You might be mistaken about the meaning of $ds(X)$.
The space of vector fields acts on smooth functions by derivation. So in local coordinates, if we write $X=\sum_{i=1}^nX_i \partial_i$ where $X_i\in \mathcal{C}^\infty$, then we get $$(X\cdot s)(p)=\sum_{i=1}^nX_i(p)\dfrac{\partial s}{\partial x_i}(p)=ds_p(X(p)).$$
Let's see what happens on your bundle $\mathbb R^2\times \mathbb R\rightarrow \mathbb R^2$ and your connection $\nabla$.
I will use the global coordinates denoted by $(x,y)$ on $\mathbb R^2$ and the corresponding basis of the tangent space $(\partial_x,\partial_y)$.
For every section $s$ of your bundle and for every $X,Y\in \mathcal{C}^\infty(\mathbb R^2,\mathbb R)$, $\nabla_{X\partial_x+Y\partial_y}s$ is just the map given by $$p\in \mathbb R^2\mapsto X(p)\dfrac{\partial s}{\partial x}(p)+Y(p)\dfrac{\partial s}{\partial y}(p).$$
Furthermore, since the curvature is a skew-symmetric bilinear map, to compute $F$ it suffices to compute $F(X\partial_x,Y\partial_y)$. Other terms can be deduced by linearity.

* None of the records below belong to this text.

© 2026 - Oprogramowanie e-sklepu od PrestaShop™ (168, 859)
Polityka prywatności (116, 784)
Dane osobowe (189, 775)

It is then an easy computation to see that $$\nabla_{X\partial_x}\nabla_{Y\partial_y}s-\nabla_{Y\partial_y}\nabla_{X\partial_x}s = X\dfrac{\partial Y}{\partial x}\dfrac{\partial s}{\partial y}-Y\dfrac{\partial X}{\partial y}\dfrac{\partial s}{\partial x}$$ which is in fact also equal to $\nabla_{[X\partial_x,Y\partial_y]}$.
It follows that the curvature of $\nabla$ vanishes.
In fact, this result tells you that the Lie bracket $[X,Y]$ of two vector fields is exactly the vector field associated to the derivation $\mathcal{L}_X\mathcal{L}_Y-\mathcal{L}_Y\mathcal{L}_X$.